DOCUMENT EXTRACT START

The Power of Patient's Guilt and Shame

Guilt and shame can complicate life during and after illness. Over the years of my cancer survivorship, I’ve strived to find healthy responses, efforts that began with exploring the similarities and differences between those two emotions.

Guilt is the feeling that arises when you believe you did something wrong that affected someone else--and you regret it. Guilt is normal, healthy, and adaptive when it prompts you to recognize an error in your ways and motivates you to repair the error when possible and take proper action from now on. For example, feeling guilty about ending up in the ER due to missing doses of medicines can motivate a patient to start using a pill minder and to taking medications faithfully thereafter.

Guilt that arises in the absence of any wrongdoing is common but maladaptive. For example, patients’ guilt about the expense of their illness is maladaptive. Having done nothing wrong, those patients have nothing to repair or change. Guilt adds stress, complicates relationships, and may lead patients to avoid reporting worrisome symptoms.

In contrast to guilt, shame is the feeling that arises when you believe you did something wrong that makes you a "bad" or "incompetent" person, or lesser in some other significant way. Shame is maladaptive because it erodes patients’ self-confidence and sense of agency. Patients’ shame about their changed body may motivate them to avoid others and/or avoid dealing with the losses--real or imagined.

DOCUMENT EXTRACT END

According to the text on patients' guilt and shame, why is shame maladaptive?

AVAILABLE DATA START

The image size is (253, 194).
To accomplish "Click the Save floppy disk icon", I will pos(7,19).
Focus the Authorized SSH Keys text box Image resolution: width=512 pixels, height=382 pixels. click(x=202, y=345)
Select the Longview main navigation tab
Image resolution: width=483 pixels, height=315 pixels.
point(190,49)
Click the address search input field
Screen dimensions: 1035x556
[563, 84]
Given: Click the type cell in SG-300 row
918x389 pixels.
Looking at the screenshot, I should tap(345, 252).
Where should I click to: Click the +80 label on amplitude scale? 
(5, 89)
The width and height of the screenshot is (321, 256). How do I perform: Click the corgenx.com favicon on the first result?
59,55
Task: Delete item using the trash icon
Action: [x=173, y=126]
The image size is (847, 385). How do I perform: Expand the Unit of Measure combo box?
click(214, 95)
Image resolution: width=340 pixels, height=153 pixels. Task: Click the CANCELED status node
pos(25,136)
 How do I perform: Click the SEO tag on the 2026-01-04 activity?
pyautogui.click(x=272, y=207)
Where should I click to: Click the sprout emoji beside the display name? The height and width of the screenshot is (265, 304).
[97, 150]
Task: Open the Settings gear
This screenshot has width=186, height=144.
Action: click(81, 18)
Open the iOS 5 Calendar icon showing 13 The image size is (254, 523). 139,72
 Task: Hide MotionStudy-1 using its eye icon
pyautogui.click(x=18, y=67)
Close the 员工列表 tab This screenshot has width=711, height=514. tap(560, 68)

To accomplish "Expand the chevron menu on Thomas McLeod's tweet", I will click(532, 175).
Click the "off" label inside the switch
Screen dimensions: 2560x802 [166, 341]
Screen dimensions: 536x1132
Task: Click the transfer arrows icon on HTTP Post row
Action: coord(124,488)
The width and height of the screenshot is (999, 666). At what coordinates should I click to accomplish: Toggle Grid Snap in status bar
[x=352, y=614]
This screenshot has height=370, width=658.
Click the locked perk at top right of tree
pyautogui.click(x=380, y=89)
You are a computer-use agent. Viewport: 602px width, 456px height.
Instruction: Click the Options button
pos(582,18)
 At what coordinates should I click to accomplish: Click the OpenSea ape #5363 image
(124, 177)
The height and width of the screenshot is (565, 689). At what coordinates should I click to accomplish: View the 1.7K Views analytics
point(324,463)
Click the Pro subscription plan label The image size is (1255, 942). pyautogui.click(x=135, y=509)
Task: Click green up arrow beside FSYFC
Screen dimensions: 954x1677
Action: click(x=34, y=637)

AVAILABLE DATA END

ANSWER SPACE: It erodes patients' self-confidence and sense of agency.